### To do
Answer these questions from the article on federal prosecution of illegal discharges at sea:
(a) What kind were environmental prosecutions largely in the 1970s?
(b) Under which federal law were the first oil-water separator bypass cases charged?
(c) According to Thomas Sansonetti, how long would the Vessel Initiative remain a DOJ priority?

### Document
============================================================

By Jeanne M. Grasso and Allison L. Fennell
The Lay of the Land - or Sea
In the past several years, federal prosecutors increasingly have devoted time and resources to pursuing vessel owners, operators, crewmembers, and shoreside employees who are involved in illegal discharges at sea. Discharges at sea have long been recognized as a serious threat to the marine environment and, as a result, there is a plethora of laws in the United States regulating discharges into waters of the United States. These statutes include the Clean Water Act, the Refuse Act, the Oil Pollution Act of 1990, the Act to Prevent Pollution from Ships (APPS) (implementing the International Convention for the Prevention of Pollution from Ships or MARPOL), and the Ocean Dumping Act, among others. The government also has been aggressively pursuing companies and individuals using additional theories of liability, including false statements, conspiracy, and obstruction of justice, where the underlying issue is an alleged environmental violation, but jurisdiction is questionable because the underlying conduct occurred on the high seas.
In the 1970s, environmental prosecutions were largely administrative and civil. With the onset of the 1980s, criminal enforcement of environmental laws became commonplace, but predominantly against shore-based facilities, and largely included "midnight dumping" and other similar egregious behaviors. In the 1990s and into the 21st century, the marine industry became the target through the Department of Justice's (DOJ) "Vessel Initiative."
In the early 1990s, U.S. authorities began using APPS to bring criminal charges against the operators of foreign-flag vessels that illegally discharged plastics into the U.S. exclusive economic zone. APPS also was used to bring criminal charges against operators of U.S.-flag vessels for illegal discharges of oily bilge water on the high seas. However, because APPS did not provide jurisdiction for the United States to prosecute foreign-flag vessels for discharges of oily bilge water beyond U.S. territorial waters, and because violations of MARPOL occurring on the high seas should generally be referred to the vessel's flag state for enforcement, the United States got creative. Unable to find a basis for jurisdiction under MARPOL and APPS, prosecutors charged the first oil-water separator bypass cases as violations of the federal False Statements Act (FSA), 18 U.S.C. § 1001. The theory was that the intentional entering of incorrect data in oil record books, which are required by MARPOL and APPS, to conceal illegal discharges constituted false statements made to the government when the oil record books were presented to the Coast Guard in U.S. ports. Thus, even though the underlying conduct, i.e., the illegal discharge of oily bilge water on the high seas, did not provide criminal jurisdiction for an environmental prosecution, the attendant "false statement" in the oil record book, once presented to the Coast Guard, did.
This trend, which began in the mid to late 1990s with the DOJ's Vessel Initiative, has been gaining momentum ever since. Thomas Sansonetti, Assistant Attorney General for DOJ's Environment and Natural Resources Division, when asked in late 2002 how long the Vessel Initiative would continue, replied that it would remain a DOJ priority until the "number of referrals dwindles to zero." Clearly, the prosecutions have not dwindled to zero since that statement.

============================================================

### Recorded information
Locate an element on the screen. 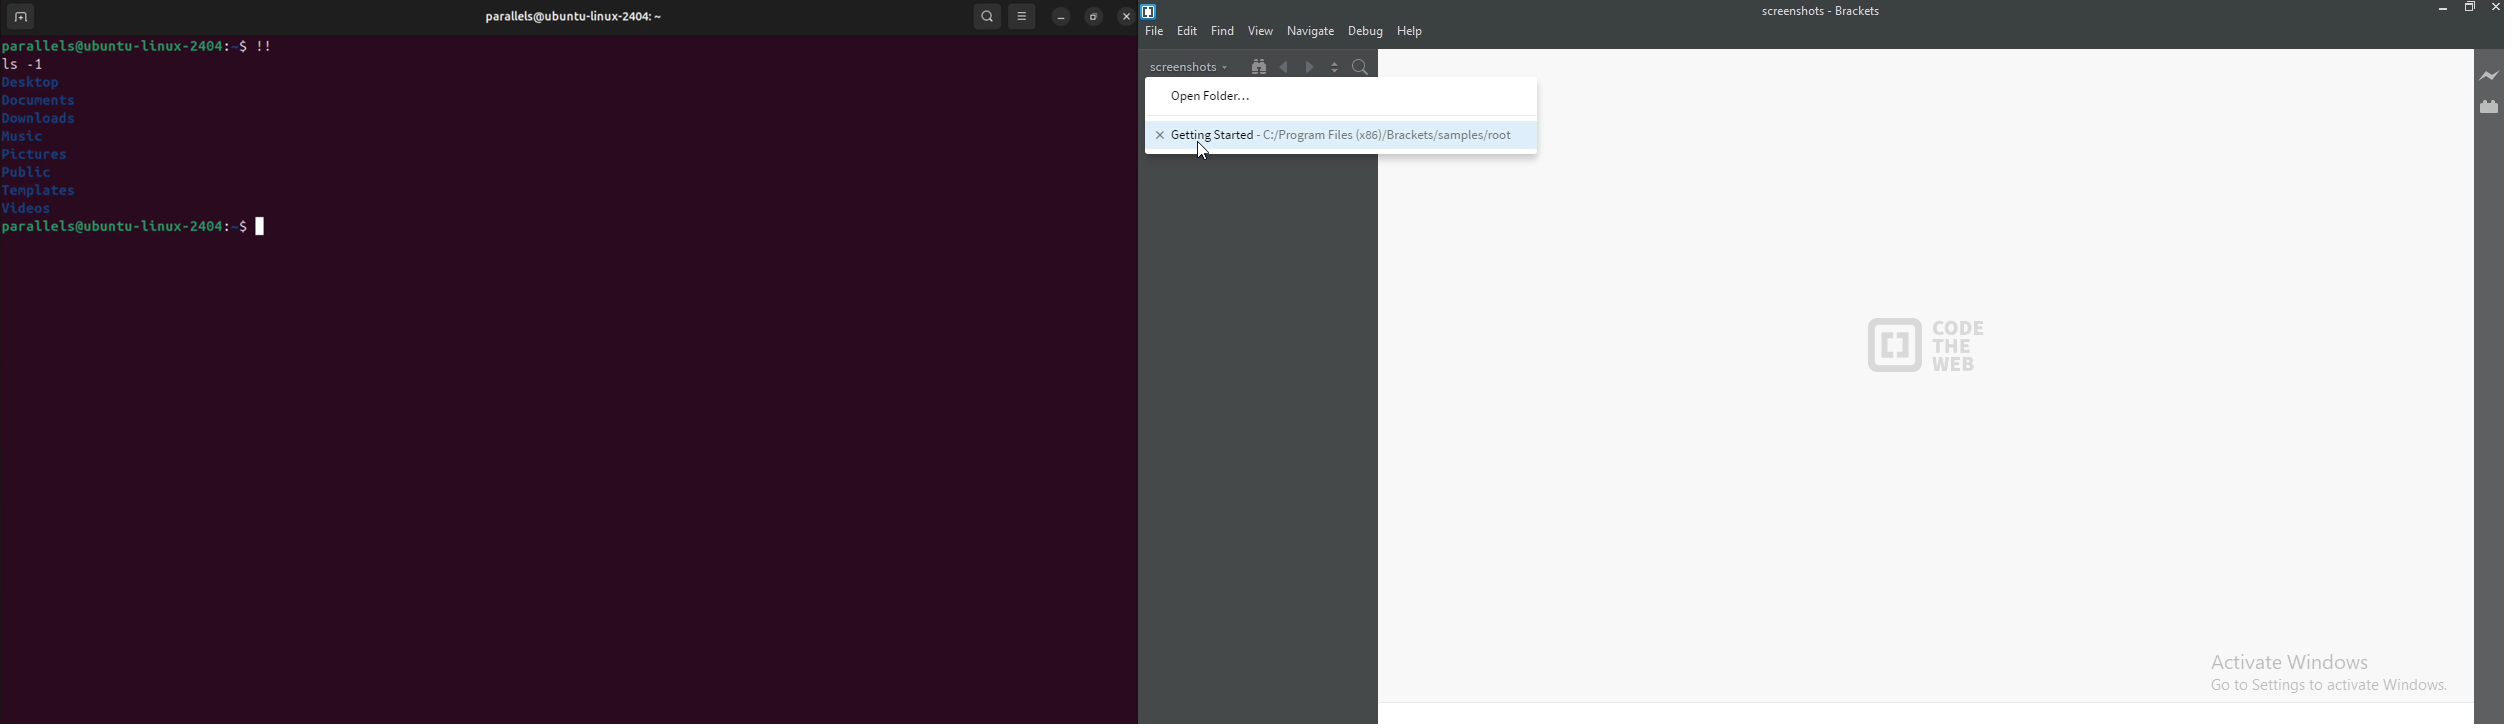  view is located at coordinates (1262, 31).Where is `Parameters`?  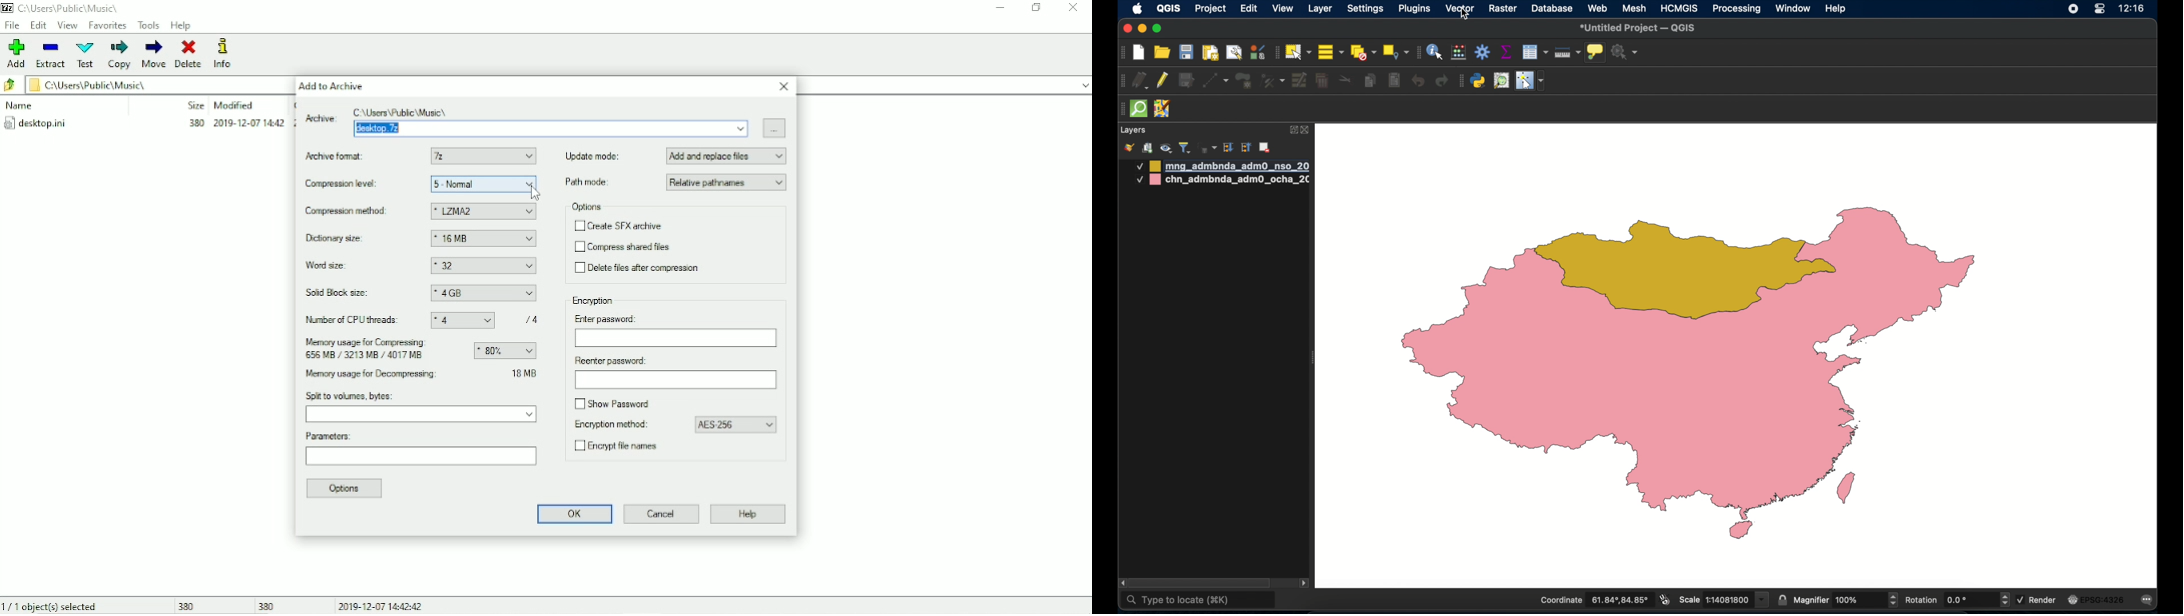 Parameters is located at coordinates (420, 459).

============================================================

### Task answer
(a) Largely administrative and civil.
(b) The federal False Statements Act (FSA), 18 U.S.C. § 1001.
(c) Until the "number of referrals dwindles to zero."